Nous reproduisons, ci-dessous, la réponse faite par J. Malaquais à l'invitation de signer l'Appel lancé récemment par les initiateurs de la "Troisième Force".

L'histoire de la "Troisième Force" remonte au début de l'année 1947 et c'est à la Gauche socialiste, avec M. Pivert en tête, que revient le "mérite" d'avoir donné naissance à ce bâtard. On se souviendra que c'est au printemps 1947 qu'eut lieu, à Paris, un singulier congrès regroupant "les bonnes volontés" de divers pays. Ce rassemblement socialisant et révolutionnarisant prétendait constituer une force indépendante, également opposée aux deux blocs dominant actuellement le monde : USA et URSS. Il prétendait s'opposer victorieusement à une troisième guerre mondiale qui, pour lui, n'est pas le fait obligatoire, le mode de vie du capitalisme décadent, mais simplement le résultat de l'antagonisme URSS-USA s'affrontant par suite de leur appétit impérialiste "monstrueux". La "Troisième Force" se proclamait apte à mettre à la raison les deux blocs en leur imposant de se maintenir dans un état de "paix".

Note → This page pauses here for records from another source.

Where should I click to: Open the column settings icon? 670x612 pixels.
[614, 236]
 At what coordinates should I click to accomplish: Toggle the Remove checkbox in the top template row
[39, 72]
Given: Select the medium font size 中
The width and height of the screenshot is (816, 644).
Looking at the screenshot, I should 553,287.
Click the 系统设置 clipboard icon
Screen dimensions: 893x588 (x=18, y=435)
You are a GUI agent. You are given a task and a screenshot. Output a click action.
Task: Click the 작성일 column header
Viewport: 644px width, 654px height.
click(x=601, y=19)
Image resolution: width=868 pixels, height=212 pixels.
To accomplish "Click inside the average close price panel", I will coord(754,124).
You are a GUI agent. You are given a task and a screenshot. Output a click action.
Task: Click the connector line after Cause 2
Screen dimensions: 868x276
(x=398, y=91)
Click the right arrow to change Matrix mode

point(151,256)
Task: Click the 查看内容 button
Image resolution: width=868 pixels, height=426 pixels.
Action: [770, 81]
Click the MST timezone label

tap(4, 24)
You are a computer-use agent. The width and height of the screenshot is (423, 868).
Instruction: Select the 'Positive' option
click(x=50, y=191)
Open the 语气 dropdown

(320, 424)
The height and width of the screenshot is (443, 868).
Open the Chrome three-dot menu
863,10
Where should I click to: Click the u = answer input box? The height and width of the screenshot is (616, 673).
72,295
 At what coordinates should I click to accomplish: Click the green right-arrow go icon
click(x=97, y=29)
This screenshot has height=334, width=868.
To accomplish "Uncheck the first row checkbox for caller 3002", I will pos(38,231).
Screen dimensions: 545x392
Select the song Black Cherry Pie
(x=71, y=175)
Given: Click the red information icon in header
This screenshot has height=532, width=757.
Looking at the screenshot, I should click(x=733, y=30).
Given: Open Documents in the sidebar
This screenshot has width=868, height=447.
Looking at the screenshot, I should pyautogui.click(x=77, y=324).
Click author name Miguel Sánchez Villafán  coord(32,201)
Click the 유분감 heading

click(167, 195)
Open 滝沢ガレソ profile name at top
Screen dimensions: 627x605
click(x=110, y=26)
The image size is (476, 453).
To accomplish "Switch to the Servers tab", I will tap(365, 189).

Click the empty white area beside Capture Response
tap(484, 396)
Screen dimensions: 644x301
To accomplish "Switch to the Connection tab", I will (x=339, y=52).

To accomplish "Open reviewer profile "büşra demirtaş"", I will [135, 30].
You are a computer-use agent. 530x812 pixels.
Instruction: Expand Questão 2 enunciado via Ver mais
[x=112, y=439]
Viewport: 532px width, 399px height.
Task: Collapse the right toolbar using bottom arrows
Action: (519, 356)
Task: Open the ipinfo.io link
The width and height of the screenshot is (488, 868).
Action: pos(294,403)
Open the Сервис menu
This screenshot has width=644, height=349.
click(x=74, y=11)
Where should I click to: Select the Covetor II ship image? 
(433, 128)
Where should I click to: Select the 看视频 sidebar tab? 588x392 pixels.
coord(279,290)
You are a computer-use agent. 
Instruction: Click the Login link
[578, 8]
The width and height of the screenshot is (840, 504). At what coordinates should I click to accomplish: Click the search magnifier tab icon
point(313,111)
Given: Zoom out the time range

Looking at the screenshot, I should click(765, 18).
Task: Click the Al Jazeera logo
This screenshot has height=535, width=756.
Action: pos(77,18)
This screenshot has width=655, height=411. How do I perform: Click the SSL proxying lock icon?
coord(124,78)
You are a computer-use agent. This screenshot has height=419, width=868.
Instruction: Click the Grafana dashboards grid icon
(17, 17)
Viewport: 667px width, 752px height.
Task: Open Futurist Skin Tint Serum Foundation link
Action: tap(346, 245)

Ce que tout cela cache comme naïveté, ignorance de la réalité et surtout de charlatanisme, il est à peine nécessaire de le dire. Le fait que ce bavardage des socialistes gauchisants est devenu, en si peu de temps, la doctrine d'État de tous les pays européens faisant partie du bloc américain, illustre suffisamment son fond de duperie, en même temps qu’il témoigne de la marche accélérée du cours vers la guerre. Une fois de plus, se vérifie la véritable fonction de tous ces "gauches" et "antifascistes", de ces marchands d'illusions se chargeant d'élaborer les slogans nécessaires propres à entretenir la confusion et à dévoyer les masses laborieuses.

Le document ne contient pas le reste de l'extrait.